# EXERCISE DIRECTIONS:
Scan the entries for the word "agent". Every line that has it should be copied.

# SUPPLIED DATA:
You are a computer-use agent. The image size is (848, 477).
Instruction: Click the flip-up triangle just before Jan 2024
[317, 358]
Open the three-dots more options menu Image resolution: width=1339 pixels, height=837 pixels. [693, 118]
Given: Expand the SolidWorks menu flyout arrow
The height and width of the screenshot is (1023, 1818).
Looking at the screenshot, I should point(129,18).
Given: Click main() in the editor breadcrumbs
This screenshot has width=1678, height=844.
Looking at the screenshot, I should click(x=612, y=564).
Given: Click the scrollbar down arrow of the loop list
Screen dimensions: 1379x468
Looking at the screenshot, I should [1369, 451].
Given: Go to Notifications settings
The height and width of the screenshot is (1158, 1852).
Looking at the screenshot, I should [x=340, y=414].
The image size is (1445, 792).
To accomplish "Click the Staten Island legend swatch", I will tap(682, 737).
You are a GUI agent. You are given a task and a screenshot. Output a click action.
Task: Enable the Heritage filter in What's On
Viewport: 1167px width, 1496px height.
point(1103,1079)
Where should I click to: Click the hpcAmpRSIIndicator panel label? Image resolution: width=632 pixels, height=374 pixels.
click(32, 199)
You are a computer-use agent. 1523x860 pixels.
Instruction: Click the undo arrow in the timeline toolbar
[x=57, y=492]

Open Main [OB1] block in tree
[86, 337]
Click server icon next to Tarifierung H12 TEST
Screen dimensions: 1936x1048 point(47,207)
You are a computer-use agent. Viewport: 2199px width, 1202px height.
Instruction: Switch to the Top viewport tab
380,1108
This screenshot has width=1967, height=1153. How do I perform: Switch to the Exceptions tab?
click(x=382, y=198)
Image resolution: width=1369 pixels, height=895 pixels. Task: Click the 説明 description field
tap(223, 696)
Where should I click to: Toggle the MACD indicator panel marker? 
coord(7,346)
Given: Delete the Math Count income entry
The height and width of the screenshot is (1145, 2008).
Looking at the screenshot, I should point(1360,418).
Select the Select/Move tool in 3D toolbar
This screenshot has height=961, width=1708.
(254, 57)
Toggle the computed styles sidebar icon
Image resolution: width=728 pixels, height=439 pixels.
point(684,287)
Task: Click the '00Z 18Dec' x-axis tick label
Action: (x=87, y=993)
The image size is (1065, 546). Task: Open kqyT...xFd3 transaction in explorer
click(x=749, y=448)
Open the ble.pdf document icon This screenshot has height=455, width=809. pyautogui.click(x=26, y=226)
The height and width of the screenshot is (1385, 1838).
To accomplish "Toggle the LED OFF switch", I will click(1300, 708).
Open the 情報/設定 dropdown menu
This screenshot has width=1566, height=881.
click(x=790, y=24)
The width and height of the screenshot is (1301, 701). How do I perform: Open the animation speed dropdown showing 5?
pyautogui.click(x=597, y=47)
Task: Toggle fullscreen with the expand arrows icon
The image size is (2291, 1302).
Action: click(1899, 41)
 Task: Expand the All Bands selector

# COMPLETED TASK:
You are a computer-use agent. The image size is (848, 477).
You are a GUI agent. You are given a task and a screenshot. Output a click action.
You are a computer-use agent. 1523x860 pixels.
You are a computer-use agent. Viewport: 2199px width, 1202px height.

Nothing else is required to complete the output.